Realizzato dal regista partenopeo in occasione del 70° anniversario dalla nascita di Troisi, così come altre produzioni recenti come Buon compleanno Massimo di Marco Spagnoli (andato in onda il 17 febbraio nella prima serata di Rai 3) e Il mio amico massimo di Alessandro Bencivenga (distribuito nelle sale lo scorso dicembre da Lucky Red), il docu-film si concentra proprio sui suddetti aspetti dando vita a un ritratto biografico e al contempo a un ideale dialogo a due tra registi che si sono sfiorati e stimati reciprocamente. Ed è questo dialogo, accompagnato da un flusso di immagini di ieri e di oggi, ricordi, testimonianze, materiali inediti come i diari e i foglietti originali con gli appunti da lui scritti a mano, le note di Pino Daniele e le tappe di un viaggio fisico nei luoghi (a cominciare dalla sua San Giorgio a Cremano dove è nato, cresciuto e mosso i primi passi nei teatrini off), che va a creare il tessuto narrativo di un’opera con la quale Martone prosegue un suo personalissimo omaggio e confronto con alcune delle figure fondamentali della rappresentazione partenopea.
Così dopo Scarpetta (Qui rido io) ed Eduardo (Il sindaco del Rione Sanità), si confronta con un’altra figura fondamentale della rappresentazione partenopea, disegnando sulla tela dello schermo un ritratto sentito e classico nella confezione. Col montaggio dei film e di filmati di repertorio si intersecano alcune conversazioni, non con persone che frequentavano Troisi, bensì con artisti che lo hanno amato e ne sono stati influenzati, come Francesco Piccolo, Paolo Sorrentino, Ficarra e Picone, critici che lo hanno studiato, come Goffredo Fofi e collaboratori come Michael Radford, Roberto Perpignani e Anna Pavignano. Quest’ultima, compagna di vita per un periodo e di scrittura, a rappresentare il vero jolly nelle mani dell’autore. Non è un caso che è proprio dal faccia a faccia con lei che emergono le emozioni vere e gli aspetti inediti. Diversamente da quanto accade invece con il resto degli intervistati presenti nel cast, dai quali emergono spunti e contenuti interessanti, ma privi di afflato e coinvolgimento.
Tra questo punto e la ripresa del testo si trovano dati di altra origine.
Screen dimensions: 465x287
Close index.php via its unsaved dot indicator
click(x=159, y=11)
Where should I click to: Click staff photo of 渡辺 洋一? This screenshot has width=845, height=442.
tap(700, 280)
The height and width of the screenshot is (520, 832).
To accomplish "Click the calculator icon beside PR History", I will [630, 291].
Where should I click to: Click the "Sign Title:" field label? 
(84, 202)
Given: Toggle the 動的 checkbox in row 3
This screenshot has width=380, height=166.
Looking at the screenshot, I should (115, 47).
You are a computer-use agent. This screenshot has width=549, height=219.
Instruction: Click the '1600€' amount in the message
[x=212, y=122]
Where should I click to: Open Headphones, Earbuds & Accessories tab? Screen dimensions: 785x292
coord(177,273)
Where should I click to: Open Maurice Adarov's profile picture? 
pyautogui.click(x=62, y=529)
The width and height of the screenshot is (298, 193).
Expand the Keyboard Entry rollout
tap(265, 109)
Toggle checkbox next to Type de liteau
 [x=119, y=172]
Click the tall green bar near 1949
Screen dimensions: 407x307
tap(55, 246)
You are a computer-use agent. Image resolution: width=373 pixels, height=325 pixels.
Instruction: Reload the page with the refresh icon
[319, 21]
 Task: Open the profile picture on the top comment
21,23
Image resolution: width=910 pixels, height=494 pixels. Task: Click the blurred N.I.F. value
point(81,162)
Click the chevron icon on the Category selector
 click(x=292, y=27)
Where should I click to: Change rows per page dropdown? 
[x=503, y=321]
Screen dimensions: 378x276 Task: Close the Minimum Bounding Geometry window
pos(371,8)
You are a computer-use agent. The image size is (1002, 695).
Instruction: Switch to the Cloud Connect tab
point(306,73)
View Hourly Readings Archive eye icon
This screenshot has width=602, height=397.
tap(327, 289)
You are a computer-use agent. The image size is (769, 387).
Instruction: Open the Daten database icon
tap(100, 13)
Martone sceglie dunque una linea diversa, più saggistica che emozionale, rispetto a quella più partecipe e nostalgica percorsa dagli altri colleghi che si sono recentemente confrontati con Troisi. Il ché permette a Laggiù qualcuno mi ama di differenziarsi nell’impostazione e nell’offerta, così da trovare una sua chiave e ragione d’essere che ha portato il regista napoletano a riflettere e radiografare il cinema di Troisi, non semplicemente a rievocare il personaggio pubblico e privato come si è soliti fare in operazioni analoghe.